There’s also the diagonal sunglasses pocket and a small pencil slot on the right-hand hip pocket. That same pocket has been divided with a row of stitching at the bottom that turns one large pocket into two medium-sized ones.

It’s a true Swiss army knife of workwear, and it somehow manages to do all of this without looking like a purely functional garment. Stylish and practical in equal measure, it’s not hard to see why so many of those who add one of these to their collection fade them to absolute perfection. They get worn, and they get used—the perfect fade recipe.


The Clampdown Shirt

Once again, there’s a connection with The Clash at play here. Pete and Tony’s memories are foggy, but they think they might’ve been listening to “Clampdown” when they were throwing around name ideas for the shirt. The lyrics support this: “You start wearing blue and brown, and you’re working for the clampdown!” 

While the traditional chambray shirt features open, work-style patch pockets on the chest, the Clampdown features a pair of button-down flap pockets that make the shirt more versatile and, if you spend any amount of time either nearly or completely upside down, more practical as well.

Both pockets are also divided, giving you a pencil slot on the left-hand side and a handy knife pocket on the other side. In some versions, Tellason uses tonal stitching, but in the indigo chambray, the stitching contrasts nicely. We prefer it with the contrasting stitching as it highlights the shirt’s working heritage and makes it immediately recognizable. 

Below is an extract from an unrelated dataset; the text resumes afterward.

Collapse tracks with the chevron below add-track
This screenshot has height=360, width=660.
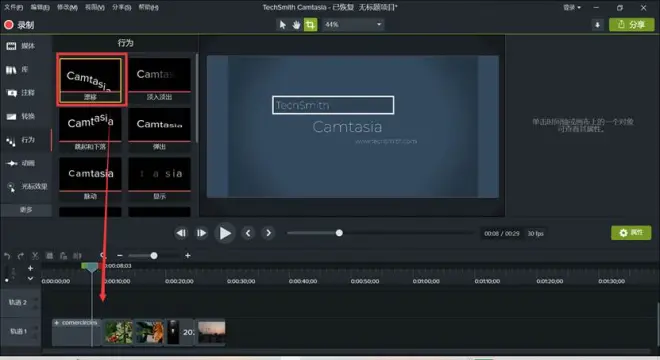[30, 278]
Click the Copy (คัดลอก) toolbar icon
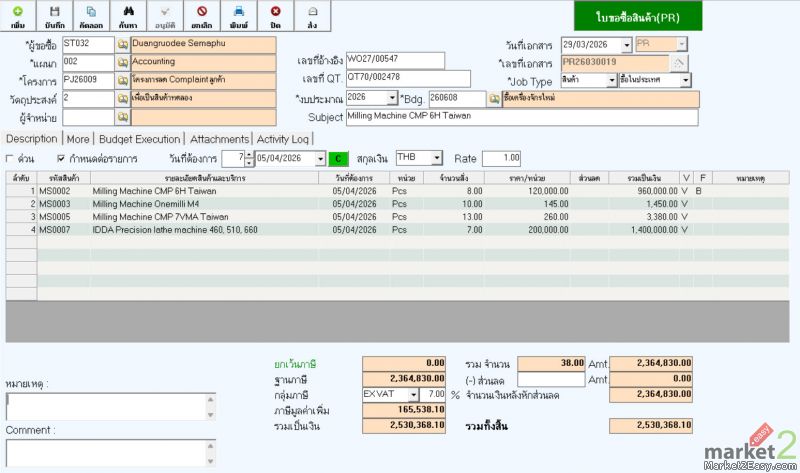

The shirt is available in a number of different fabrics and colours, and Tellason keeps things fresh with a few unique fabrics each year. They’re currently offering the shirt in a moss-coloured twill, two handsome mid-weight plaid flannels, and a slightly heavier blue and grey flannel that will be great for fall temperatures.

Our hands-down favourite is the blue chambray. The 5.5 oz. 100% chambray fabric has been milled in Japan, and, fresh out of the box, it jumps out at you in a vivid and dark shade of indigo. With regular wear and washing, it fades to a dusty shade of blue reminiscent of American workwear from the first half of the twentieth century. If you don’t yet have a chambray that you’ve beaten into submission with hard work and lots of sun, this is a great one to start with.

You’ll find it easy to spend a lot of time in it. The chambray shirt is one of the most versatile pieces in the rebel’s wardrobe. Its plain weave breathes very nicely, so it remains wearable even when the temperatures climb. In the fall and winter months, it can be worn as a layering piece under heavier denim shirts or jackets, providing a softer layer close to the skin and a great contrasting tone when layered under dark indigo pieces. 

Tellason hasn’t rocked the boat with this one. The Clampdown is just a simple shirt with a few utilitarian touches. It will glide into your rotation, making friends easily with your other workwear pieces. Always in style and always a boon companion, it’s utterly essential.


The Jean Jacket

Tellason’s stellar version of the Type III denim jacket deserves far more attention than it gets. How good is it? When he’s not wearing his tattered Storm Rider, Ruedi “Swiss Jeans Freak” Karrer wears his Tellason Type III. With more than 14,000 denim pieces in his Jeans Museum, Ruedi knows a good denim jacket when he sees one. He’s been wearing his Tellason Type III since 2021.

The Type III (given this name by Japanese collectors in either the ‘70s or ‘80s) has managed to cruise through the decades since its release in 1963 with ease, remaining all the while a casual essential. Though it has enjoyed widespread popularity since the ‘60s, it has managed to maintain a keen countercultural edge. The silhouette is just too good to ever become cliche, and it’s no wonder that nearly every denim brand references this design in either subtle or obvious ways.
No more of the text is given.